─── Excerpted records

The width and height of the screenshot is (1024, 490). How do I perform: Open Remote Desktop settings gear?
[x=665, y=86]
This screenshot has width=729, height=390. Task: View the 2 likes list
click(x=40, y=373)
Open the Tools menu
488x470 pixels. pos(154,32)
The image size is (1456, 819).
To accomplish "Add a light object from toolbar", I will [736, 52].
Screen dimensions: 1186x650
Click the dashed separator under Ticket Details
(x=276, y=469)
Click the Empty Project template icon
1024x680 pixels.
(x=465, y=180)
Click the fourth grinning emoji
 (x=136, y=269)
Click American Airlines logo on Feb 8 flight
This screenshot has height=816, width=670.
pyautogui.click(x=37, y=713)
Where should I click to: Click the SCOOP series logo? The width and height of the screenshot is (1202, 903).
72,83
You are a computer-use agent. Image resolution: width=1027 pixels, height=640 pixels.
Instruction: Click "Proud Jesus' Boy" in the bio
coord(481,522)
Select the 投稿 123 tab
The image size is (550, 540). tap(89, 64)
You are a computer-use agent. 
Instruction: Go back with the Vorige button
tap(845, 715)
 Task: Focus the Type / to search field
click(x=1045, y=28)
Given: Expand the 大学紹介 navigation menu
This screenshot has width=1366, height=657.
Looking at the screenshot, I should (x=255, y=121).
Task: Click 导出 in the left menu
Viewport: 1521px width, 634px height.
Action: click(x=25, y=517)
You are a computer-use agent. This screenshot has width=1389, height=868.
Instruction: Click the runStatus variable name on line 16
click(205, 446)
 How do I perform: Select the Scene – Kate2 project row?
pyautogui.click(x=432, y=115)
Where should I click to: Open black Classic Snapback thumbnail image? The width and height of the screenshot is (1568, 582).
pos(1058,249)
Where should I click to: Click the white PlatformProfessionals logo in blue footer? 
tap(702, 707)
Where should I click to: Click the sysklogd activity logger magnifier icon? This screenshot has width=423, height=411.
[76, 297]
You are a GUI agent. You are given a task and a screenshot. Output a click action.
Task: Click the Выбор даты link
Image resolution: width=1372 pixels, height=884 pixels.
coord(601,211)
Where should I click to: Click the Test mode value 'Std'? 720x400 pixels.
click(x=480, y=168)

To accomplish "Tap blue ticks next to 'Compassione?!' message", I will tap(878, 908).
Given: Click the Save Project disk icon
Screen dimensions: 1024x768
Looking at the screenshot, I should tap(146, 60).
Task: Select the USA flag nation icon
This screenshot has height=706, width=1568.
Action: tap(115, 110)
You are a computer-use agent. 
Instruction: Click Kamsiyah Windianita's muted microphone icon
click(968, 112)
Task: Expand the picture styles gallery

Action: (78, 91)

──────

Exercise: Add 109 to every coordinate in the answers across the stretch from the line containing "Task: Select the USA flag nation icon" through the last line above. Write out all of those lines again, requests included.

Answer to the problem:
Task: Select the USA flag nation icon
This screenshot has height=706, width=1568.
Action: tap(224, 219)
You are a computer-use agent. 
Instruction: Click Kamsiyah Windianita's muted microphone icon
click(1077, 221)
Task: Expand the picture styles gallery

Action: (187, 200)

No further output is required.